Merkez Bankası faizi pas geçmek durumunda kalabilir
✔ Gönül faiz düşsün istiyor; enflasyon ve döviz "Ne indirimi, tam tersine artırmanız gerekir" diyor.
✔ "Acaba faiz artırabilir miyiz" diye düşünen Merkez Bankası'nın önüne de bu sefer siyaset engeli çıkıyor.
Cumhurbaşkanı Erdoğan haziran ayı başında bir televizyon programında temmuz ya da ağustos aylarında faiz indirimi olabileceğinin sinyalini vermiş ve bu konuda Merkez Bankası Başkanı ile görüştüğünü söylemişti. Şunun şurasında temmuz toplantısına bir hafta bile kalmadı. Para Politikası Kurulu 14 Temmuz Çarşamba günü toplanacak ve bu ayın faiz kararını açıklayacak.

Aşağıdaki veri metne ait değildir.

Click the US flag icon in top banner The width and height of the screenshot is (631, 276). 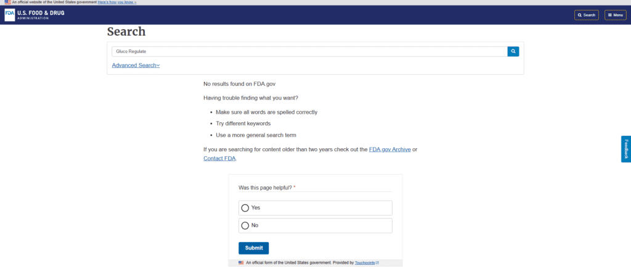(x=7, y=2)
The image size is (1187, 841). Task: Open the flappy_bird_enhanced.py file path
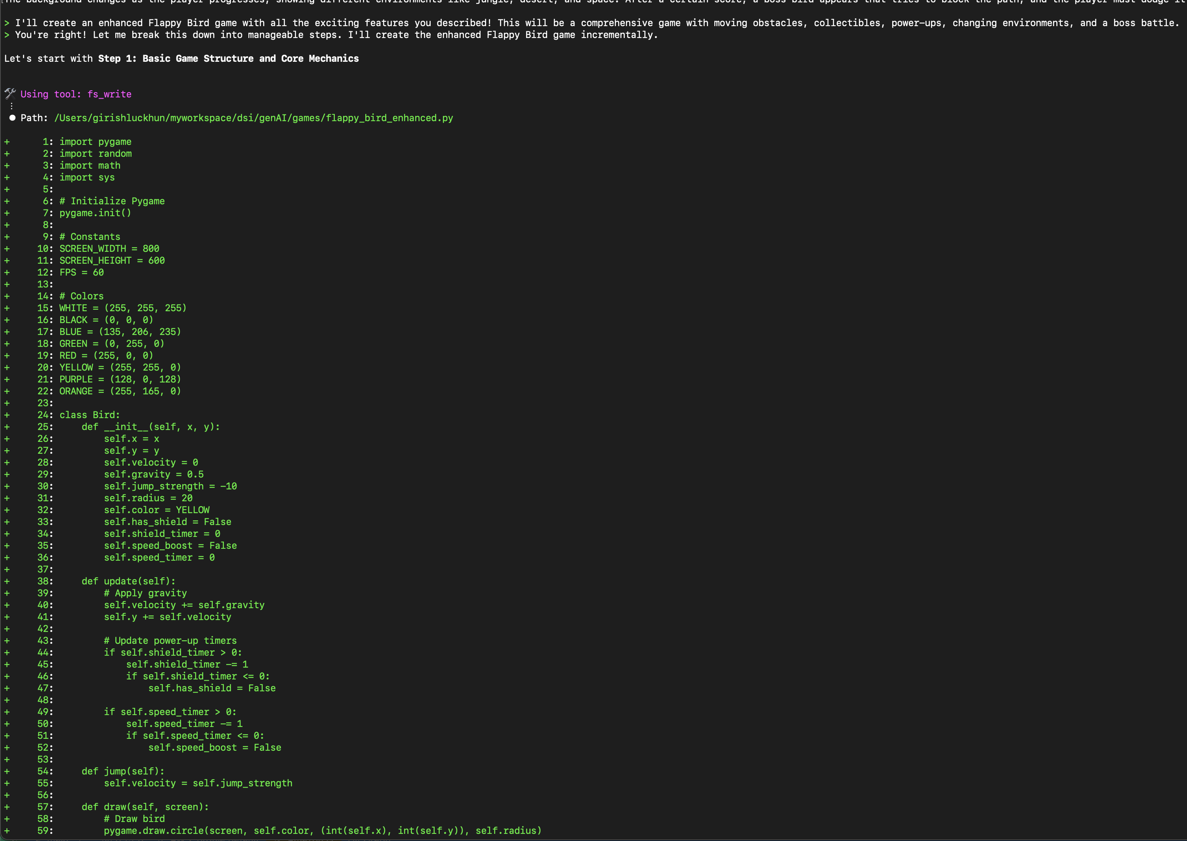tap(253, 118)
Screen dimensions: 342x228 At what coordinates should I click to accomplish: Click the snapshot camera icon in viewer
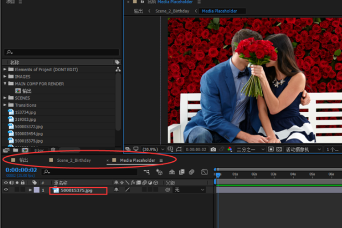point(213,149)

Erdoğan'ın faizle ilgili görüşü yeni değil. Ancak bu kez tarih vermiş olması ilginç ve işte o tarihe geldik.
Şu durumda Merkez Bankası haftaya nasıl bir karar alabilir; çarşamba günkü toplantıdan bir faiz indirimi bekleyebilir miyiz?
Doğrusu bu yönde bir karar alınması hiç kolay değil. Hele hele son kur ve enflasyon göstergeleri değil faiz indirimi, faiz artırımı gerektirir yönde gelmişken...
Dolayısıyla çarşamba günü bir artırım kararı alması da pek mümkün görünmeyen Merkez Bankası'nın faizi pas geçmesi olasılığı çok daha güçlü.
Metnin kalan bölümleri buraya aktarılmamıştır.